■ Description of the task
For the data below, restate word for word only the lines from the line containing "Viewport: 1263px width, 611px height." through the line containing "Task: Switch to the Search tab", both ends included.

____ Source data

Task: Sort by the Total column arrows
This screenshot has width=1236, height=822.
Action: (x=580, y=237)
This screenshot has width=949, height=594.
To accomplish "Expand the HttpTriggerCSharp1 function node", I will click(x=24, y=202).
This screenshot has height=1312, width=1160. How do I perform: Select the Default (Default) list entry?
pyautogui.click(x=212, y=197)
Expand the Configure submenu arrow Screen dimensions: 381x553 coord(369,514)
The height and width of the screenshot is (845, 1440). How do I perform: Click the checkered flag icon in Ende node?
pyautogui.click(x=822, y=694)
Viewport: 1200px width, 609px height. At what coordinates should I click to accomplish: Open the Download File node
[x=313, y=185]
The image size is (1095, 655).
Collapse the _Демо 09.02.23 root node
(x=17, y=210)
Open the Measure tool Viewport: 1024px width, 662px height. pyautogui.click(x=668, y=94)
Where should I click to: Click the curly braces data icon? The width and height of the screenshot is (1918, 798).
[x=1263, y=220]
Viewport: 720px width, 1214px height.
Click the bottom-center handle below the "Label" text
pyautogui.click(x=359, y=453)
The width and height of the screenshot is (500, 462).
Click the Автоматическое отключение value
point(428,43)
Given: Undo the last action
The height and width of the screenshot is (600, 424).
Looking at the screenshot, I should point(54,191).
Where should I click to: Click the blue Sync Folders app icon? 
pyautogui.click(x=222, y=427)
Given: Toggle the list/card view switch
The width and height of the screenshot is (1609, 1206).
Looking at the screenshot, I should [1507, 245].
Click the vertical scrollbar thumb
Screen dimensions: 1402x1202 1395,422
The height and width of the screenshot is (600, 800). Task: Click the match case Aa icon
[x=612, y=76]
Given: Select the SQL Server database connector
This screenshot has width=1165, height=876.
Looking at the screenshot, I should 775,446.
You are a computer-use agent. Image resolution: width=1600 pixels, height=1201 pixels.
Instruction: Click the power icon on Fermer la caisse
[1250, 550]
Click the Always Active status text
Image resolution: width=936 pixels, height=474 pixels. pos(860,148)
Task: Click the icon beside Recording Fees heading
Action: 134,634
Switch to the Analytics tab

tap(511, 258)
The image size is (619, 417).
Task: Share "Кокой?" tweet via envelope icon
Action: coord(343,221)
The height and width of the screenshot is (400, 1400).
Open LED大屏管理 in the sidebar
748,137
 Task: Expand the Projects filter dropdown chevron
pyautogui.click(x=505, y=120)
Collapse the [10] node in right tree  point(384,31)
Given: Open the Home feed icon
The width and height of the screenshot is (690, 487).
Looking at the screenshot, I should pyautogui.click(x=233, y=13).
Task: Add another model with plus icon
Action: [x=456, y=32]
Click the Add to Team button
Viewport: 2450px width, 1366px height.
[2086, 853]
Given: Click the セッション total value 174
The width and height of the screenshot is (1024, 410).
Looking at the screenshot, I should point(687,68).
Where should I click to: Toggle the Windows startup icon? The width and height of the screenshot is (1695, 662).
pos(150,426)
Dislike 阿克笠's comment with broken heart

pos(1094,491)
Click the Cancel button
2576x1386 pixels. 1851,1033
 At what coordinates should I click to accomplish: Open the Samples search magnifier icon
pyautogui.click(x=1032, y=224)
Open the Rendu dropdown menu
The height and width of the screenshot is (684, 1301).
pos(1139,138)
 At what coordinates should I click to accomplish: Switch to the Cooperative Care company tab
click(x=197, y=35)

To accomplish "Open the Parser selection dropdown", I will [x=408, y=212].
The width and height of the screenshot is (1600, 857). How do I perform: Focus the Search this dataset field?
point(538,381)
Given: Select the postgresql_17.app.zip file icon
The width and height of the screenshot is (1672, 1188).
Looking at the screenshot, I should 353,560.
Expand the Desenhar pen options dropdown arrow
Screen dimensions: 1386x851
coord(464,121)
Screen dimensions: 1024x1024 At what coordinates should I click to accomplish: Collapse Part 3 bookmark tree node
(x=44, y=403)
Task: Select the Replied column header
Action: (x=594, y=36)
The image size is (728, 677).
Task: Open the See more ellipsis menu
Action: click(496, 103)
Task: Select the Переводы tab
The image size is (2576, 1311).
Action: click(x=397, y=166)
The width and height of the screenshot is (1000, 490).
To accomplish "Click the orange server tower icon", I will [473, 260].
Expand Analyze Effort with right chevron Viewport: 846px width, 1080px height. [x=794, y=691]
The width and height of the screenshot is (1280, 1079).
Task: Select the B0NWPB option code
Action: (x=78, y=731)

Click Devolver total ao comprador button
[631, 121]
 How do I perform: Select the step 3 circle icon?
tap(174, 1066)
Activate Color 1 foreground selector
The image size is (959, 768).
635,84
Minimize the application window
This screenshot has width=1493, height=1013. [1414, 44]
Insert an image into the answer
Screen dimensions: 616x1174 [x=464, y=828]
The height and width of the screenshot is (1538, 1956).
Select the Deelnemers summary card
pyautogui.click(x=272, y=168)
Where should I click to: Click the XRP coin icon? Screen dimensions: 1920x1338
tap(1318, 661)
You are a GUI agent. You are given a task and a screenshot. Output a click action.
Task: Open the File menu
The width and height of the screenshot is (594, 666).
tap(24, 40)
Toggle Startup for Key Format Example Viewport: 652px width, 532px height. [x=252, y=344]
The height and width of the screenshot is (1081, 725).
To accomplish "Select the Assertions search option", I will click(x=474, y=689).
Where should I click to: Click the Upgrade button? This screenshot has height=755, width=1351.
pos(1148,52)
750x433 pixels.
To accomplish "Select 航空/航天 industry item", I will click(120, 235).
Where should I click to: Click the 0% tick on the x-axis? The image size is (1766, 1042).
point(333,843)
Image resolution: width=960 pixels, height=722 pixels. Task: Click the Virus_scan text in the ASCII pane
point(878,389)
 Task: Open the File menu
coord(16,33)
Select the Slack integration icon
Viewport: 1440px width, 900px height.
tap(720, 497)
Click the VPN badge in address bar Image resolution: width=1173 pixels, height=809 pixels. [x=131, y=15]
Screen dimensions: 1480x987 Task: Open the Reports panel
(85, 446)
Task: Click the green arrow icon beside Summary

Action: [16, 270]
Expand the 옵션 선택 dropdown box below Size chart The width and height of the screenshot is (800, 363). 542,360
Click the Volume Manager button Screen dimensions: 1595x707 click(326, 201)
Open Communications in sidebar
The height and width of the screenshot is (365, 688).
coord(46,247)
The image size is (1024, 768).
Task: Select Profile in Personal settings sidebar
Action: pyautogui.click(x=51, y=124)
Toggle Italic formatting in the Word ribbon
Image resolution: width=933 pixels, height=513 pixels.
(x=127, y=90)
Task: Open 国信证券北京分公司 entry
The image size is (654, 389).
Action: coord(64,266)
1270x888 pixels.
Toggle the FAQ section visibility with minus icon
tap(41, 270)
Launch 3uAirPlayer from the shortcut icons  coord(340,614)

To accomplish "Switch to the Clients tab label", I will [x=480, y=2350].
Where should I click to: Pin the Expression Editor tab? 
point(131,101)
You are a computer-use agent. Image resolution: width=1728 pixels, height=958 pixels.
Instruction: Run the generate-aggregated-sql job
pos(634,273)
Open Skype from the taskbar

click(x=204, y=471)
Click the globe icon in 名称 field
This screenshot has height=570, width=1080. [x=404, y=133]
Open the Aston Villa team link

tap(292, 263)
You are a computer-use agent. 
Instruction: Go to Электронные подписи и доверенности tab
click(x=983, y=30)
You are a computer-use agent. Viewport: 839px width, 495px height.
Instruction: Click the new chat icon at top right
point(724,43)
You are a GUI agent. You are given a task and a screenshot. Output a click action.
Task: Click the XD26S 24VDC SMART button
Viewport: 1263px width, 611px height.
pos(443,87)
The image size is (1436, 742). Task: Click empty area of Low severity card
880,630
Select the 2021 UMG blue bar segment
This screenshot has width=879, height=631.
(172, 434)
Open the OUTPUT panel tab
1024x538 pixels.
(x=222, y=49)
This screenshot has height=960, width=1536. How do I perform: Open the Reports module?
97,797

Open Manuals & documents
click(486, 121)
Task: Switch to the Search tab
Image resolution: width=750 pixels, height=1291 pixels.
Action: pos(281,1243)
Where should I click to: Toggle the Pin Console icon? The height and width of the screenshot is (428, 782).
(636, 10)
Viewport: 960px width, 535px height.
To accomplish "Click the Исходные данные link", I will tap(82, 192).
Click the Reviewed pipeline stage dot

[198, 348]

________

■ Exercise response
Viewport: 1263px width, 611px height.
pos(443,87)
The image size is (1436, 742). Task: Click empty area of Low severity card
880,630
Select the 2021 UMG blue bar segment
This screenshot has width=879, height=631.
(172, 434)
Open the OUTPUT panel tab
1024x538 pixels.
(x=222, y=49)
This screenshot has height=960, width=1536. How do I perform: Open the Reports module?
97,797

Open Manuals & documents
click(486, 121)
Task: Switch to the Search tab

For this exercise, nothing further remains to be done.